> _Supplied records_:
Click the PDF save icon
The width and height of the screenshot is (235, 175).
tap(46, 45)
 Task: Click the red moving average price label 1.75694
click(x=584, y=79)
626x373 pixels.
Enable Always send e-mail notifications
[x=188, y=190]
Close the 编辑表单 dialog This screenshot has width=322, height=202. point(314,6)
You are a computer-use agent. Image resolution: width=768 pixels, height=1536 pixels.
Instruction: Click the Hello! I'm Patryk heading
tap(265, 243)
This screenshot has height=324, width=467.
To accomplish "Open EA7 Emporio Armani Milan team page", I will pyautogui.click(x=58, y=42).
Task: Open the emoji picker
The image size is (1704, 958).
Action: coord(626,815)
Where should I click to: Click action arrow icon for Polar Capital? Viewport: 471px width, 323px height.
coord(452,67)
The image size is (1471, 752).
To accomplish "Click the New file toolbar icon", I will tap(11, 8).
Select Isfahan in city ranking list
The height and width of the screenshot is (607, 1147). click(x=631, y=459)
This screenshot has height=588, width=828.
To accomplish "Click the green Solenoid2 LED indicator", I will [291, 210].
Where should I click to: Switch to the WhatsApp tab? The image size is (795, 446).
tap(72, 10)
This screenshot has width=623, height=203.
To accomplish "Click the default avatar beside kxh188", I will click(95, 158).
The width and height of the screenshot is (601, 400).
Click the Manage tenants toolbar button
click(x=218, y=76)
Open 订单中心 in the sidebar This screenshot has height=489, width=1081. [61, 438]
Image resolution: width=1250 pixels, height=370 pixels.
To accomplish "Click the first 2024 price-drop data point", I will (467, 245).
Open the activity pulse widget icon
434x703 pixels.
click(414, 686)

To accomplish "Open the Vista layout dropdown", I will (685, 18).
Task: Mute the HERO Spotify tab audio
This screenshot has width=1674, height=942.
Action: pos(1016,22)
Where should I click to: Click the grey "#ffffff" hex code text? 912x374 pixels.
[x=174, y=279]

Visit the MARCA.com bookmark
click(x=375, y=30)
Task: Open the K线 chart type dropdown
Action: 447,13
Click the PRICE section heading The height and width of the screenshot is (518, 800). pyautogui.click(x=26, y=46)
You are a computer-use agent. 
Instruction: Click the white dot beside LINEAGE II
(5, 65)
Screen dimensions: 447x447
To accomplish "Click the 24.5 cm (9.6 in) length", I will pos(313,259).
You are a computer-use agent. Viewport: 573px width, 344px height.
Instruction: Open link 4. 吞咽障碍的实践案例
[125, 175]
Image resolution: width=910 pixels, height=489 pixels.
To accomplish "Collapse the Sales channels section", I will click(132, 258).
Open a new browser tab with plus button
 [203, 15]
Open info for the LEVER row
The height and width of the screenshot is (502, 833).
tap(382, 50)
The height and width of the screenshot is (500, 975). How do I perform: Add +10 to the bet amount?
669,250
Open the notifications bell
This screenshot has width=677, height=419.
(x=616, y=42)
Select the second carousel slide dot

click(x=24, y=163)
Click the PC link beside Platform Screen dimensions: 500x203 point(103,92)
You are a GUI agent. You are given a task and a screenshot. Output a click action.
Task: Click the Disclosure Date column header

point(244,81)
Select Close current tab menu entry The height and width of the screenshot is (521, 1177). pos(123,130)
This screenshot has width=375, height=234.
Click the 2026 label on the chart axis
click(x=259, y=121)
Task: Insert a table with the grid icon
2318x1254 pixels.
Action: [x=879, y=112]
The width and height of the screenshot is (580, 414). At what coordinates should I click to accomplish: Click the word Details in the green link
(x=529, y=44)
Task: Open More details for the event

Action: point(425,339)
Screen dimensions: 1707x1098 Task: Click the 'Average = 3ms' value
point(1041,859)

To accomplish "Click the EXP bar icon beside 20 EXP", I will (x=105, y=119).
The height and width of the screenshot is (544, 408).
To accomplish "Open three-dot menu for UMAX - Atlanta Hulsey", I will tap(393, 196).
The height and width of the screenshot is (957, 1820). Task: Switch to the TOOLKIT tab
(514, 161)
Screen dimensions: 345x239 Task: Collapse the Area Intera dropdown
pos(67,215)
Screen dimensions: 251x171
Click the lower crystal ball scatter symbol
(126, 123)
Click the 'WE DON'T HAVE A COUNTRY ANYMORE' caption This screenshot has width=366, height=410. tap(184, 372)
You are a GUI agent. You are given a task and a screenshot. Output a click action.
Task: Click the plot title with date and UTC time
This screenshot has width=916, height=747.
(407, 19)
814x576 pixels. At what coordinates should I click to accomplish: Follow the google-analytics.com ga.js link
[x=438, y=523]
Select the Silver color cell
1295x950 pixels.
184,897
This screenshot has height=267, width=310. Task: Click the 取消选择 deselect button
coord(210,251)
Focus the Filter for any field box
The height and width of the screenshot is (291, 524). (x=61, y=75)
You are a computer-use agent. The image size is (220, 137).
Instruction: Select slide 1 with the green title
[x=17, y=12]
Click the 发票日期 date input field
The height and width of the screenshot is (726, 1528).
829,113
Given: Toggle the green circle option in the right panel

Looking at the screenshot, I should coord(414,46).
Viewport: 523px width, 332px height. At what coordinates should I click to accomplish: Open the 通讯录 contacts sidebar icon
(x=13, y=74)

> _Your task_: Give everything from the first of the lines above down to the line containing "tap(265, 243)", both included, as a numbered list with blank lines left out.

> _Worked solution_:
1. Click the PDF save icon
2. The width and height of the screenshot is (235, 175).
3. tap(46, 45)
4.  Task: Click the red moving average price label 1.75694
5. click(x=584, y=79)
6. 626x373 pixels.
7. Enable Always send e-mail notifications
8. [x=188, y=190]
9. Close the 编辑表单 dialog This screenshot has width=322, height=202. point(314,6)
10. You are a computer-use agent. Image resolution: width=768 pixels, height=1536 pixels.
11. Instruction: Click the Hello! I'm Patryk heading
12. tap(265, 243)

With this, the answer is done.